Start of Extract provided

Although its effect is often debated, another factor has been the Jumpstart Our Business Startups (JOBS) Act, which was signed into law in April 2012 and has significantly eased the IPO process. Since the law went into effect, start-ups have benefited from both looser regulations and the confidential filings that come with being classified as an emerging growth company. These companies now have up to five years to comply with some public company requirements, and they need to make their IPO filings public for only 21 days prior to their presentations.

These changes have enabled life sciences companies to get a better read on the market before going public and to set their initial price more appropriately, but they also mean that a number of companies may be testing the market and calling off an IPO before they need to disclose their intentions. Overall, emerging growth companies accounted for 85 percent of the IPOs in the past two years.

Finally, the US Food and Drug Administration’s (FDA) approval process for new drugs has also had an impact. In 2014 the FDA approved 41 new molecular entity applications, up from 27 in 2013. The FDA review time for new molecular entities has dramatically decreased over the last two decades to an average of 10 months compared to 19 months, and about half of new drug applications are qualifying for fast track approval, priority review, or accelerated approval. While perhaps not completely causal, this increase in new molecular entity applications is strongly correlated with the life sciences sector's market performance.

Best And Worst Performers

Though life sciences companies dominated the overall US IPO market in terms of both number of issuances and overall returns, individual company results showed great variation. Life sciences companies represented eight of the 10 top-performing IPOs. At the same time, five out of 10 of the worst-performing companies were smaller life science companies in competitive markets.

Best-Performing US IPOs

Worst-Performing US IPOs

Timing the IPO Window

Despite the IPO boom, life sciences companies faced increasing valuation pressure as the year progressed, making it harder for some to achieve their targets. Overall, 2014 IPOs priced on average at 7.2 percent below their midpoint, while 40 percent of companies came to market below their proposed range, the second highest percentage in the past decade. Biotechnology in particular felt the heat: Of 69 biotech offerings, 46 percent priced below range, 8 points higher than 2013 but still below historical averages. Between 2007 and 2012, no biotech IPO priced above its range; however, there were eight in 2014, up from five in 2013.

End of Extract provided

### Apply what you read:
**A)** List every heading that appears in the IPO excerpt.
**B)** Please quote everything from "Finally, the US" down to "sector's market performance." in the IPO excerpt.
You can leave the items that come next aside.

Start of Extracted records

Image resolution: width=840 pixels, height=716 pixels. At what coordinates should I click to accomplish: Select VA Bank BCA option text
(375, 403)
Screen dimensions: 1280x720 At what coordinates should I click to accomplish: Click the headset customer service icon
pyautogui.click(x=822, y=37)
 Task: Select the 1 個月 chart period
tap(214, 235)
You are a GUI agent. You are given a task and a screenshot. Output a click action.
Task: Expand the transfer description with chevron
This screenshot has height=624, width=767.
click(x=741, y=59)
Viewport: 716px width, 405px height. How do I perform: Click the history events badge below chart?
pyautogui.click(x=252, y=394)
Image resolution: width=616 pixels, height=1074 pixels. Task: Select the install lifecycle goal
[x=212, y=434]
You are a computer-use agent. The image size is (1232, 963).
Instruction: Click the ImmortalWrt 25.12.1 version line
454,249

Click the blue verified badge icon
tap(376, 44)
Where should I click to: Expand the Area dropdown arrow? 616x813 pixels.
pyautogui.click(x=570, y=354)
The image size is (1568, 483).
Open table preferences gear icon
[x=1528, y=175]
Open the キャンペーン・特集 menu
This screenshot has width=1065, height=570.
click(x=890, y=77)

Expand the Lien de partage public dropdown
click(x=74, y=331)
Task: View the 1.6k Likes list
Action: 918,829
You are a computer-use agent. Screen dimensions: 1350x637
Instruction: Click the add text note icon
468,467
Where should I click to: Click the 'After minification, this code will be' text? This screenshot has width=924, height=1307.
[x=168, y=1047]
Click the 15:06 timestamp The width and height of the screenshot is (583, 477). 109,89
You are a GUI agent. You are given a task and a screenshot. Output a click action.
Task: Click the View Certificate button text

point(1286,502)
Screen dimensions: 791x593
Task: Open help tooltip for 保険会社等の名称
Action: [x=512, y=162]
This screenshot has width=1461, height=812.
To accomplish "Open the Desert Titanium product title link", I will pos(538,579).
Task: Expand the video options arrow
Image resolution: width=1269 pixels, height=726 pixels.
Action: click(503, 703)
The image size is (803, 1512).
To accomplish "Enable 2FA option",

End of Extracted records

### Results of the exercise:
**A)**
Best And Worst Performers
Best-Performing US IPOs
Worst-Performing US IPOs
Timing the IPO Window

**B)**
Finally, the US Food and Drug Administration’s (FDA) approval process for new drugs has also had an impact. In 2014 the FDA approved 41 new molecular entity applications, up from 27 in 2013. The FDA review time for new molecular entities has dramatically decreased over the last two decades to an average of 10 months compared to 19 months, and about half of new drug applications are qualifying for fast track approval, priority review, or accelerated approval. While perhaps not completely causal, this increase in new molecular entity applications is strongly correlated with the life sciences sector's market performance.